[英]Python/Numpy MemoryError
Basically, I am getting a memory error in python when trying to perform an algebraic operation on a numpy matrix. 基本上,当我尝试在numpy矩阵上执行代数运算时,我在python中遇到内存错误。 The variable
u
, is a large matrix of double (in the failing case its a 288x288x156 matrix of doubles. I only get this error in this huge case, but I am able to do this on other large matrices, just not this big). 变量
u
,是一个双倍的大矩阵(在失败的情况下,它是一个288x288x156的双精度矩阵。我只在这个巨大的情况下得到这个错误,但我能够在其他大矩阵上做到这一点,只是不是这么大)。 Here is the Python error: 这是Python错误:
Traceback (most recent call last):
File "S:\3D_Simulation_Data\Patient SPM Segmentation\20 pc
t perim erosion flattop\SwSim.py", line 121, in __init__
self.mainSimLoop()
File "S:\3D_Simulation_Data\Patient SPM Segmentation\20 pc
t perim erosion flattop\SwSim.py", line 309, in mainSimLoop
u = solver.solve_cg(u,b,tensors,param,fdHold,resid) # Solve the left hand si
de of the equation Au=b with conjugate gradient method to approximate u
File "S:\3D_Simulation_Data\Patient SPM Segmentation\20 pc
t perim erosion flattop\conjugate_getb.py", line 47, in solv
e_cg
u = u + alpha*p
MemoryError
u = u + alpha*p
is the line of code that fails. u = u + alpha*p
是失败的代码行。
alpha
is just a double, while u
and r
are the large matrices described above (both of the same size). alpha
只是一个double,而u
和r
是上面描述的大矩阵(两者都是相同的大小)。
I don't know that much about memory errors especially in Python. 我对内存错误知之甚少,特别是在Python中。 Any insight/tips into solving this would be very appreciated!
任何有关解决此问题的见解/提示都将非常感激!
Thanks 谢谢
Rewrite to 改写为
p *= alpha
u += p
and this will use much less memory. 这将使用更少的内存。 Whereas
p = p*alpha
allocates a whole new matrix for the result of p*alpha
and then discards the old p
; 而
p = p*alpha
为p*alpha
的结果分配一个全新的矩阵,然后丢弃旧的p
; p*= alpha
does the same thing in place. p*= alpha
做同样的事情。
In general, with big matrices, try to use op=
assignment. 通常,对于大矩阵,请尝试使用
op=
assignment。
Another tip I have found to avoid memory errors is to manually control garbage collection . 我发现避免内存错误的另一个技巧是手动控制垃圾收集 。 When objects are deleted or go our of scope, the memory used for these variables isn't freed up until a garbage collection is performed.

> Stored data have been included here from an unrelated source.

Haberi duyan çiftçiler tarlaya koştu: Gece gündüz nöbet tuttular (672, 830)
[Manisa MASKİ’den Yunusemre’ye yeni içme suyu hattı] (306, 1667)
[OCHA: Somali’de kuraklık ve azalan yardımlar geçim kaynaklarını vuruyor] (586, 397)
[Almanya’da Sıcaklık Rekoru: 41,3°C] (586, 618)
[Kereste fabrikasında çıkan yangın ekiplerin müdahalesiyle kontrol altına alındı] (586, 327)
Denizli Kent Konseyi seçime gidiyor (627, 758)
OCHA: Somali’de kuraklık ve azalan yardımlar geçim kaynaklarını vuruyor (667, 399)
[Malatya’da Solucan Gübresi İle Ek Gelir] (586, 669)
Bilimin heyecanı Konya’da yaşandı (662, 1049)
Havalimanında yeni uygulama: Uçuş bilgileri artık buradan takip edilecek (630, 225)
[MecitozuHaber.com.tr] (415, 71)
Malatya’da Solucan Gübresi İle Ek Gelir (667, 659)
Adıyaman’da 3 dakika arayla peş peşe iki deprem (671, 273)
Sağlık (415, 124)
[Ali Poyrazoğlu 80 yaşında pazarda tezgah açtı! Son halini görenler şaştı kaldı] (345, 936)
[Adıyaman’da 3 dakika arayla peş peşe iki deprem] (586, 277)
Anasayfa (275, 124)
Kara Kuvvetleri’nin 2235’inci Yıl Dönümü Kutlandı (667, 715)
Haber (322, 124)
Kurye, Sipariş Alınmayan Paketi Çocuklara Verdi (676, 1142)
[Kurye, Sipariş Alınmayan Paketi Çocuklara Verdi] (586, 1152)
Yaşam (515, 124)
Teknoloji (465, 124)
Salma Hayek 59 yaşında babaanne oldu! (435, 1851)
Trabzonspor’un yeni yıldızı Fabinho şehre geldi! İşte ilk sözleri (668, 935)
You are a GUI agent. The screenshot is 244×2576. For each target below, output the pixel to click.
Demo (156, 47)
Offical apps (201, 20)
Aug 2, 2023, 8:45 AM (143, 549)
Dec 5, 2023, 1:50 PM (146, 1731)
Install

当删除对象或使用我们的范围时,在执行垃圾收集之前,不会释放用于这些变量的内存。 I have found with some of my code using large numpy arrays that I get a MemoryError, but that I can avoid this if I insert calls to gc.collect() at appropriate places.
我发现我的一些代码使用了大型的numpy数组,我得到了一个MemoryError,但是如果我在适当的地方插入对gc.collect()的调用,我可以避免这种情况。
You should only look into this option if using "op=" style operators etc doesn't solve your problem as it's probably not the best coding practice to have gc.collect() calls everywhere. 如果使用“op =”样式运算符等不能解决您的问题,您应该只考虑此选项,因为它可能不是最好的编码实践,让gc.collect()调用到处。
Your matrix has 288x288x156=12,939,264 entries, which for double
could come out to 400MB in memory. 你的矩阵有288x288x156 = 12,939,264个条目,其中
double
可以在内存中达到400MB。 numpy
throwing a MemoryError
at you just means that in the function you called the memory needed to perform the operation wasn't available from the OS. numpy
抛出一个MemoryError
就意味着在你调用的函数中,操作系统无法获得执行操作所需的内存。
If you can work with sparse matrices this might save you a lot of memory. 如果您可以使用稀疏矩阵,这可能会为您节省大量内存。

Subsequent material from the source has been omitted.